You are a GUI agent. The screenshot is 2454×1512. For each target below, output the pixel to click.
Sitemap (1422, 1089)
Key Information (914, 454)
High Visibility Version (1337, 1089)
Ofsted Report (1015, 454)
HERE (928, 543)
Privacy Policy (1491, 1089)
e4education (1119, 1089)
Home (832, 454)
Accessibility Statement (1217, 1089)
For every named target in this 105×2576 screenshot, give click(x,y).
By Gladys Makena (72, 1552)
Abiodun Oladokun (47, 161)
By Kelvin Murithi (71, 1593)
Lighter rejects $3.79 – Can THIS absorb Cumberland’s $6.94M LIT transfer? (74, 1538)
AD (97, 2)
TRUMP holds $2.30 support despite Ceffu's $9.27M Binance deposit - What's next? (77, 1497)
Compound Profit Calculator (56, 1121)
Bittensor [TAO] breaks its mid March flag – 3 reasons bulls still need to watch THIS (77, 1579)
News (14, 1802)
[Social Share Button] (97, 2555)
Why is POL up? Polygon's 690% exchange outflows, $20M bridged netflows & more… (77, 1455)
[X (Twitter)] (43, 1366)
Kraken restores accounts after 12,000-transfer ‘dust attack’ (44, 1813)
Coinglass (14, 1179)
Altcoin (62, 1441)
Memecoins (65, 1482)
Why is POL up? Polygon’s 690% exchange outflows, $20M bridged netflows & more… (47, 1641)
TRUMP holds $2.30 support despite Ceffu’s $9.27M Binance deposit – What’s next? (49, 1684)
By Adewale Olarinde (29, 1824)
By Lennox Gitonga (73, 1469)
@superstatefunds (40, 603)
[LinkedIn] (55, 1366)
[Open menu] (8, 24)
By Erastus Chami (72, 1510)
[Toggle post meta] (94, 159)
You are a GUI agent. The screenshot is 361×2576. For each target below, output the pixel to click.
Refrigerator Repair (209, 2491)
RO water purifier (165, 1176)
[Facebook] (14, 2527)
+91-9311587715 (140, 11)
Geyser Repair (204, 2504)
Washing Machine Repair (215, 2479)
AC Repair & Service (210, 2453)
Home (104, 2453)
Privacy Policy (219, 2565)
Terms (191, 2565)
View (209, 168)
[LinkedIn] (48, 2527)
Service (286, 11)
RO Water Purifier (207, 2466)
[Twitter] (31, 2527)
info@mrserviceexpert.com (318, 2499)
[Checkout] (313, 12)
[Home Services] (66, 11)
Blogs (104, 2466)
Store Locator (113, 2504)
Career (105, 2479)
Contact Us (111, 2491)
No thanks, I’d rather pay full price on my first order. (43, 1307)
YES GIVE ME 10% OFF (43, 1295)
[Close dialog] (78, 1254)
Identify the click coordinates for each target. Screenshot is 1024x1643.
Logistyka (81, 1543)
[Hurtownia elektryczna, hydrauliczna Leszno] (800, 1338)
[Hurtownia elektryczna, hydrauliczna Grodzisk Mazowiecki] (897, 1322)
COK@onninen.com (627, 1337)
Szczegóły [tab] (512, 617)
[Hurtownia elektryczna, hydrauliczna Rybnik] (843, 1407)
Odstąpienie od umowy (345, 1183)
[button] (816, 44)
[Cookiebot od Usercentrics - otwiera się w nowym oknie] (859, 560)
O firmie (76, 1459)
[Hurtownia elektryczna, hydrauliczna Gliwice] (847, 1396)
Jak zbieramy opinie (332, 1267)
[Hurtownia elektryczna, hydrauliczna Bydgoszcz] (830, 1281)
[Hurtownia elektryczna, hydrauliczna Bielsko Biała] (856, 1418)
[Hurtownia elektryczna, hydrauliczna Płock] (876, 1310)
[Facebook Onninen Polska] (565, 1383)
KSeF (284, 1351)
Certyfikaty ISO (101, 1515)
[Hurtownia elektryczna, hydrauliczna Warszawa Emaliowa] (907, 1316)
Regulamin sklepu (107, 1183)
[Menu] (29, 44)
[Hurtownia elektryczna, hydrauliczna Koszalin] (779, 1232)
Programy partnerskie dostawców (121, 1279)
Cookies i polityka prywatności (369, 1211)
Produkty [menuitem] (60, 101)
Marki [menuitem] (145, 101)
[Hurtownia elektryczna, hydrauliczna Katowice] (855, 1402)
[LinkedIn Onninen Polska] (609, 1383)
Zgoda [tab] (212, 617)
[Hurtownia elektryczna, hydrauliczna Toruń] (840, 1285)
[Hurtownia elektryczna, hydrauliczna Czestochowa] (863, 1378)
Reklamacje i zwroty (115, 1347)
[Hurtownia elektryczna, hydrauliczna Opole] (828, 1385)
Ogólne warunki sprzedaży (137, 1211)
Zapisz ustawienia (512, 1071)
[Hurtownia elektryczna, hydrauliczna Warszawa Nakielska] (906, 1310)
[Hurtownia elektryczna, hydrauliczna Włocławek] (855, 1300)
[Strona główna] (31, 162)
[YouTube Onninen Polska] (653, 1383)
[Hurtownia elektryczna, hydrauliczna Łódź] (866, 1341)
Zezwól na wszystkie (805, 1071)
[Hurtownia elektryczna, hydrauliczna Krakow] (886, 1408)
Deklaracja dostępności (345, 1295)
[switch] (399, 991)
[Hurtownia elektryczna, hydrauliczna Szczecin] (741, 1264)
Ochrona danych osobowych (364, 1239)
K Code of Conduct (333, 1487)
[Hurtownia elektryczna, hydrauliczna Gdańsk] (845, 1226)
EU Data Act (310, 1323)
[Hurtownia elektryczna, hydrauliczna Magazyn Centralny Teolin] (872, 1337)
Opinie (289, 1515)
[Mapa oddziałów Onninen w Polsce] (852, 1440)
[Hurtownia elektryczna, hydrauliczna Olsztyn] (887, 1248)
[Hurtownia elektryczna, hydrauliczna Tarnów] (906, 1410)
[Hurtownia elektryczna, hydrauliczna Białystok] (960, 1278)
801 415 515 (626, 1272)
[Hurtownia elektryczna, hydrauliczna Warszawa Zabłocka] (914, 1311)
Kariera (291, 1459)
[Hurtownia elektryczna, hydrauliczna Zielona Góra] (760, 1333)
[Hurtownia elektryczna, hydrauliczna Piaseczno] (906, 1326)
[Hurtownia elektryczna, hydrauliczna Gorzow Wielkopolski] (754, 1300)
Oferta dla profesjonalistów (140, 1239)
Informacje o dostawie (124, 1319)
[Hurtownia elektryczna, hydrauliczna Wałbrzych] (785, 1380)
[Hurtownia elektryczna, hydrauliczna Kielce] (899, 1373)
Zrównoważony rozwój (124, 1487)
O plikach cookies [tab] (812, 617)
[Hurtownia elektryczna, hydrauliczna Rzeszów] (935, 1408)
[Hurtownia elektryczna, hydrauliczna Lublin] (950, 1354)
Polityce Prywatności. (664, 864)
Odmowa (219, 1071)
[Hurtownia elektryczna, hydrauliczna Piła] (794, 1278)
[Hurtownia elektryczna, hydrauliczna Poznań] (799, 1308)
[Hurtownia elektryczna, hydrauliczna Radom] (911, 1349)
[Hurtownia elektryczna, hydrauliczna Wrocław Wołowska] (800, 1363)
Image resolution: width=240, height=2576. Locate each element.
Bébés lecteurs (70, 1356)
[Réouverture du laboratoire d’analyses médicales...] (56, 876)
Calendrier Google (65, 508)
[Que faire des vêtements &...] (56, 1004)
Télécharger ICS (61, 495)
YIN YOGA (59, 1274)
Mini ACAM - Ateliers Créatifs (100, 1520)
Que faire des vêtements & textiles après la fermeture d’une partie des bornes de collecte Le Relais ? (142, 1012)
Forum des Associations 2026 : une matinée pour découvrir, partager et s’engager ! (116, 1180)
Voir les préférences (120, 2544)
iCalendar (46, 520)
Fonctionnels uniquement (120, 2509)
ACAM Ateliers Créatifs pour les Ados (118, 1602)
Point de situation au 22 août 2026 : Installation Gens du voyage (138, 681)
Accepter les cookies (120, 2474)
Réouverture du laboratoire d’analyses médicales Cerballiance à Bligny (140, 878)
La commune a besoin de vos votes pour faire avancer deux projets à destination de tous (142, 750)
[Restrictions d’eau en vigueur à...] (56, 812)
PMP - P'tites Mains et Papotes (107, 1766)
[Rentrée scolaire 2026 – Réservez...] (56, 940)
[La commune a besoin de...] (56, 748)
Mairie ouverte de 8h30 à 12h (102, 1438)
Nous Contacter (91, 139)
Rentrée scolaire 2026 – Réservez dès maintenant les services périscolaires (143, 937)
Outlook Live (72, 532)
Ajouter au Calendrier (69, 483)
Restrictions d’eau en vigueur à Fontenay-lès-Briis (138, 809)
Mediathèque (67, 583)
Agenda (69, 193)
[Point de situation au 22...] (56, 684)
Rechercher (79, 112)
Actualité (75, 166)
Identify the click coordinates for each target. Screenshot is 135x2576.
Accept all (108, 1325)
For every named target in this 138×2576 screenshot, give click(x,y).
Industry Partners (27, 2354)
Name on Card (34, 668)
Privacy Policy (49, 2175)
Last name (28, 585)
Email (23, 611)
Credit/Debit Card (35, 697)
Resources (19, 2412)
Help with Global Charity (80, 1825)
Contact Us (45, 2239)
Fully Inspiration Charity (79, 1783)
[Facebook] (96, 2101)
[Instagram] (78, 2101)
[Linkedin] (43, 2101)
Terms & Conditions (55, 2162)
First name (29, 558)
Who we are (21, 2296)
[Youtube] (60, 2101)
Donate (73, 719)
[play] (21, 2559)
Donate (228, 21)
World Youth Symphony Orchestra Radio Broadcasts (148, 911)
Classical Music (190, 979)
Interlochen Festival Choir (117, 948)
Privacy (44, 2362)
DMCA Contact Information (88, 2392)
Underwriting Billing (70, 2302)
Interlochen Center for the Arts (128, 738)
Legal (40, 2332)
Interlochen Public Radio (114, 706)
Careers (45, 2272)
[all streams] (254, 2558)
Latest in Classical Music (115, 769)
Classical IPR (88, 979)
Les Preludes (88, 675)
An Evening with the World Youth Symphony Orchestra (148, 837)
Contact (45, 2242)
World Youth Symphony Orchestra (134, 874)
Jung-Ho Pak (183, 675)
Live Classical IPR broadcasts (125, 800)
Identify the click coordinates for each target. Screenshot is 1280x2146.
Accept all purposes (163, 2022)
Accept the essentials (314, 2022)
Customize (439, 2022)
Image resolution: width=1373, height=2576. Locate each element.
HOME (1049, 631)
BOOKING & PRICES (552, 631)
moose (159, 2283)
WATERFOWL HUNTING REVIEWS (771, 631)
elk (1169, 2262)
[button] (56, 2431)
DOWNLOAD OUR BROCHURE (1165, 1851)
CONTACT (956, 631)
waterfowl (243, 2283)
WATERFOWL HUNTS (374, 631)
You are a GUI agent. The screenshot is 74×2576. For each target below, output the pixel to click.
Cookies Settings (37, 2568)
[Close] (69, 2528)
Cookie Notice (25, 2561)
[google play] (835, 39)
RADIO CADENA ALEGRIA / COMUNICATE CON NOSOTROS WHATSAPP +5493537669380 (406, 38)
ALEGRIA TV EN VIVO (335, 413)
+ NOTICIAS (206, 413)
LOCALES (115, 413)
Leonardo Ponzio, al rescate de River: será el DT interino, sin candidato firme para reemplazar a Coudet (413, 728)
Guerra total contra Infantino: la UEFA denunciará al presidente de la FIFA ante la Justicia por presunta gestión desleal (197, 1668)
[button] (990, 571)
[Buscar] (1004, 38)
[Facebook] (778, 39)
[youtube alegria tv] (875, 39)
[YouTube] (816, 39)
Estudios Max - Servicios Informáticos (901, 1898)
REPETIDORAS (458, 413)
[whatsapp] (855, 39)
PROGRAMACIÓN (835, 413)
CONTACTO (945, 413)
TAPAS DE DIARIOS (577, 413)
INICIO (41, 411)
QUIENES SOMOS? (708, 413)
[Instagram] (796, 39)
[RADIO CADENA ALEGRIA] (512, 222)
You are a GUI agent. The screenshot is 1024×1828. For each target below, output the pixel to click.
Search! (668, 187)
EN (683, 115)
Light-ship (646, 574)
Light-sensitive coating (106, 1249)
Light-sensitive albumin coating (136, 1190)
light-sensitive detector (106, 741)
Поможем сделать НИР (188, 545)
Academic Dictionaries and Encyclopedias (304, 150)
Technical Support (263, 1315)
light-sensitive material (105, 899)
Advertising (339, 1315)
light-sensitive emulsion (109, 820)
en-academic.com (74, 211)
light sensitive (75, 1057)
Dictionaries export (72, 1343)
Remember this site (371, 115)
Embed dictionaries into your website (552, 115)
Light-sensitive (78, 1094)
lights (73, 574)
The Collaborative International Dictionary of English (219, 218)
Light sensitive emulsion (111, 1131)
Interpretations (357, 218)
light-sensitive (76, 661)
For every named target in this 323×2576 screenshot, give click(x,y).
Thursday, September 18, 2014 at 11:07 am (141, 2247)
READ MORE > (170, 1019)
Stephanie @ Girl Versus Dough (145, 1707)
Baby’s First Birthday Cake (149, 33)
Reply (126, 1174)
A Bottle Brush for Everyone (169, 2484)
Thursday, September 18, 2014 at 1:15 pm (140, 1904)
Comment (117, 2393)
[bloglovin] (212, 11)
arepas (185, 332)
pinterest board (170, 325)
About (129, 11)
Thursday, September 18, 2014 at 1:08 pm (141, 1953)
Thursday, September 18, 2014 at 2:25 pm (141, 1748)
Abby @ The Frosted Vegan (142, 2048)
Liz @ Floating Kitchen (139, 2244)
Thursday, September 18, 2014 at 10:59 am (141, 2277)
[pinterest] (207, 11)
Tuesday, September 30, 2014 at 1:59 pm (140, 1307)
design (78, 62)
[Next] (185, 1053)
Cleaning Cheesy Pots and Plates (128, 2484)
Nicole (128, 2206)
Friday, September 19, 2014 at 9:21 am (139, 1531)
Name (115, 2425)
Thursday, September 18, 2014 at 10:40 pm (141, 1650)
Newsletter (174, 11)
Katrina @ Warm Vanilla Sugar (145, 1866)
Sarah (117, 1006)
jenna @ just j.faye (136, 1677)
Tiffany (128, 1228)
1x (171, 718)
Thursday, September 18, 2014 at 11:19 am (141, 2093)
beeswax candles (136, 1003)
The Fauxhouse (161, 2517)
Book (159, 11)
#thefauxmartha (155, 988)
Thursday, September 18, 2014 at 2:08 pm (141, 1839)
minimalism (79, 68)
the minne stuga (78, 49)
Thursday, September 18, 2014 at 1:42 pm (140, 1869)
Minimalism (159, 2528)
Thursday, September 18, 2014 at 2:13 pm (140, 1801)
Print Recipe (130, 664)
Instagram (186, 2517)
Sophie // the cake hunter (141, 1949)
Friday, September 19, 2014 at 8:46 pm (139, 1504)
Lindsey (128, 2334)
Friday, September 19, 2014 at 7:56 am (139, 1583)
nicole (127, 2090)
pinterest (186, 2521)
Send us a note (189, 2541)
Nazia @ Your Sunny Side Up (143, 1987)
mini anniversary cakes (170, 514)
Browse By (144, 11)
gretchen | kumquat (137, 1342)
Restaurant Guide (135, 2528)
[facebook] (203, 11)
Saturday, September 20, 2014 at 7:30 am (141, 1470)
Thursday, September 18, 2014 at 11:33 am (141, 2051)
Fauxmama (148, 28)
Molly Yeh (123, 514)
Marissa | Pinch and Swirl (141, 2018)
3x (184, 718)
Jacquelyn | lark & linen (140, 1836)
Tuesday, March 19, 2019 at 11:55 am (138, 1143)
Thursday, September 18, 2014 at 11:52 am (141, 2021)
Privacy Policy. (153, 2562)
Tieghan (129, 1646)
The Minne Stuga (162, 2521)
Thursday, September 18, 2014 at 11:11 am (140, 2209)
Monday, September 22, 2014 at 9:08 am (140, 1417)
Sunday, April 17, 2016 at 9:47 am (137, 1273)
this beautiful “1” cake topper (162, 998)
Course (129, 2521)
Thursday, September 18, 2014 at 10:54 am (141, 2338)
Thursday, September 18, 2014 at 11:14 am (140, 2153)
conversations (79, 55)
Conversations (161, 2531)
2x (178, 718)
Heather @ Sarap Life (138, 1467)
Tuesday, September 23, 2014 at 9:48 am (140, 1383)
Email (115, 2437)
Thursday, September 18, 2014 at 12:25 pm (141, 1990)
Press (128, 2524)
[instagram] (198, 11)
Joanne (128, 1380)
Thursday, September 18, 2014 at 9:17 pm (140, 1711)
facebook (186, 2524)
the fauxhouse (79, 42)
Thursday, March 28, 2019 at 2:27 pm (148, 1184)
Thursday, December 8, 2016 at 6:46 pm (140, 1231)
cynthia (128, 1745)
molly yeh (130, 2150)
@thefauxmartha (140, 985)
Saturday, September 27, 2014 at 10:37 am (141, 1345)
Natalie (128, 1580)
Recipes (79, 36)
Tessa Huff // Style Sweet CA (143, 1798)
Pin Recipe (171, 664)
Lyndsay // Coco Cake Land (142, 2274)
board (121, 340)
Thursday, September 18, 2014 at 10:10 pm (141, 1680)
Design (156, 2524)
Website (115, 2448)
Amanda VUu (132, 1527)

* [What is being asked]
Go through the entries above and report each line with the string "TRUMP" in it.

* [Problem solution]
TRUMP holds $2.30 support despite Ceffu's $9.27M Binance deposit - What's next? (77, 1497)
TRUMP holds $2.30 support despite Ceffu’s $9.27M Binance deposit – What’s next? (49, 1684)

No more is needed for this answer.